─── Available data ───

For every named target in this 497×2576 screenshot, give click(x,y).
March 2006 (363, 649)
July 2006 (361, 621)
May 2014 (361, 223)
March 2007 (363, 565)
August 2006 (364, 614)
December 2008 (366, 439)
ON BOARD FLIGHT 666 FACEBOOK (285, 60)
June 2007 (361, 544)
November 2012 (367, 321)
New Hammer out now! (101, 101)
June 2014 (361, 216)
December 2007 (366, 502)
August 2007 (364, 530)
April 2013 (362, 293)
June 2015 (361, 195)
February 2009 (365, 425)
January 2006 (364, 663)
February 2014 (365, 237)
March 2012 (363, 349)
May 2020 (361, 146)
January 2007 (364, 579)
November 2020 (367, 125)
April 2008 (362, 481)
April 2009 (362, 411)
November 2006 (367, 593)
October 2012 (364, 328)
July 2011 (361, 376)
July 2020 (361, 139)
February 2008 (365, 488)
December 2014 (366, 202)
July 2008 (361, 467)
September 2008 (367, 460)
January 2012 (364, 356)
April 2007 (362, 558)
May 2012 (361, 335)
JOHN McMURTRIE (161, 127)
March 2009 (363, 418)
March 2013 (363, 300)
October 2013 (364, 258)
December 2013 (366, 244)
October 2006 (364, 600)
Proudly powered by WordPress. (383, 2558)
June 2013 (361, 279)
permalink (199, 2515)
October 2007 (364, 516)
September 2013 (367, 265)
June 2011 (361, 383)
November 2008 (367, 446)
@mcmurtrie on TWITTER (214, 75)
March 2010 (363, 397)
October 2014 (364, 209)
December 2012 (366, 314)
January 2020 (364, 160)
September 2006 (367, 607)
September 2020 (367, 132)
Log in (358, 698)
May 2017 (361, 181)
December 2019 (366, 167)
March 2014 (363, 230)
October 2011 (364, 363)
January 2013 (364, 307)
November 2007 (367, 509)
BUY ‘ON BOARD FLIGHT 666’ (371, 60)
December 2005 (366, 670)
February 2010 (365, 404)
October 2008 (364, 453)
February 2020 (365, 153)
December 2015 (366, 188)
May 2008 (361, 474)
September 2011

───

Nothing but the lines from the line containing "March 2013 (363, 300)" through the final line of the entries should appear in your answer, copied exactly.

Exercise solution:
March 2013 (363, 300)
October 2013 (364, 258)
December 2013 (366, 244)
October 2006 (364, 600)
Proudly powered by WordPress. (383, 2558)
June 2013 (361, 279)
permalink (199, 2515)
October 2007 (364, 516)
September 2013 (367, 265)
June 2011 (361, 383)
November 2008 (367, 446)
@mcmurtrie on TWITTER (214, 75)
March 2010 (363, 397)
October 2014 (364, 209)
December 2012 (366, 314)
January 2020 (364, 160)
September 2006 (367, 607)
September 2020 (367, 132)
Log in (358, 698)
May 2017 (361, 181)
December 2019 (366, 167)
March 2014 (363, 230)
October 2011 (364, 363)
January 2013 (364, 307)
November 2007 (367, 509)
BUY ‘ON BOARD FLIGHT 666’ (371, 60)
December 2005 (366, 670)
February 2010 (365, 404)
October 2008 (364, 453)
February 2020 (365, 153)
December 2015 (366, 188)
May 2008 (361, 474)
September 2011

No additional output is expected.